For symbols, examples include those for parallelism, perpendicularity, concentricity, and symmetry, as seen in the figure, as well as straightness, angularity, flatness, cylindricity, surface profile, and more.

Feature control frames visually combine in a single rectangular box the arrows, symbols, datum references, values, and other information that define the tolerance. See the adjacent figure for examples of ISO symbols and an illustration of a position symbol, simple frame, and datum as applied to a 2D cross section of a part.

GD&T Examples

This 3D bolted flange assembly illustrates ISO GPS symbols, feature control frames, and datum reference frames that specify nominal values and tolerances needed for correct assembly and performance. (Graphic used with permission from Cetim)

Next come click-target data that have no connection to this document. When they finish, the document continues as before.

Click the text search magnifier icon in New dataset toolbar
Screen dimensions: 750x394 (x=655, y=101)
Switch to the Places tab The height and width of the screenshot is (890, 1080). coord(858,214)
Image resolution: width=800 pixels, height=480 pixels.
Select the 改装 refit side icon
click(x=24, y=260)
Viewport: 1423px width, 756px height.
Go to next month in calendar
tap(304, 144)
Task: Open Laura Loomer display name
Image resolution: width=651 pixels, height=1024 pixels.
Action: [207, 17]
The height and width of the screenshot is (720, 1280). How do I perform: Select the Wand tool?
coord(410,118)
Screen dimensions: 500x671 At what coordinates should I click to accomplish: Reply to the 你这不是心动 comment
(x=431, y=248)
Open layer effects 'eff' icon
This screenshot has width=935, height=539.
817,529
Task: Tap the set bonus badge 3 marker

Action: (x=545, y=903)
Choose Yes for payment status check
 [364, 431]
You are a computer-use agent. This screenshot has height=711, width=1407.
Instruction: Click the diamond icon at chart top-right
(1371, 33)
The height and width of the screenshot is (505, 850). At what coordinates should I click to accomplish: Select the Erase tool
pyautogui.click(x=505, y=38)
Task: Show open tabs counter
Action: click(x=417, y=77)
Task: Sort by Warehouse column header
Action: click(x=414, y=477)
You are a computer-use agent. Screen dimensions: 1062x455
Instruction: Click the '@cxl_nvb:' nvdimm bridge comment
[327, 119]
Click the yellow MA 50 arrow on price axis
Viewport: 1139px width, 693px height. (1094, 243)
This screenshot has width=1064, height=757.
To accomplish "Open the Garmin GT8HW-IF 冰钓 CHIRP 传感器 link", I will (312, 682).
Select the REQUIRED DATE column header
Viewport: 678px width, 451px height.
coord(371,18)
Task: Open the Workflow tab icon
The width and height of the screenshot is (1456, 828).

Applying GD&T within a design starts with the identification of the datums to define the positions of parts. These are usually the surfaces that will be in contact with other components.

3D Flange Assembly Example

The adjacent 3D drawing of a flanged assembly is an illustration from a CETIM handbook for ISO GPS showing two datum references, A and D, which are located on the mating surfaces of the flanges. The two feature control frames specify nominal and tolerancing values related to the four bolt holes and datum surfaces.

2D Shaft Example

The drawing of a shaft below is a 2D GD&T example from Enventive’s Concept software for tolerance analysis. Concept supports GD&T markups using either ISO or ASME standards — this example applies ISO. You can see that the shaft has six different cylindrical surfaces, two of which have diameters of 17 and 20 mm. Those surfaces are for mounting ball bearing assemblies, which then sit in a housing of a rotating machine.

Both surfaces have a tolerance specified such that the diameter cannot be more than .01mm above its nominal values and cannot be any smaller — if the diameters were any smaller then the bearings would not fit because they would be too loose. The surfaces precisely control the orientation of the shaft and are defined as datum A1 and A2. A constructed line common to A1 and A2 is further defined as first datum A. All three datums are highlighted with circles.

By incorporating geometric tolerancing to physically position surfaces, such as with concentricity of the A1 and A2 datums relative to datum A, problems like misalignments of the mounted bearings are avoided for which a series of simple dimensioning tolerances would overlook.

GD&T standards enable specification of dimensional and geometric tolerances.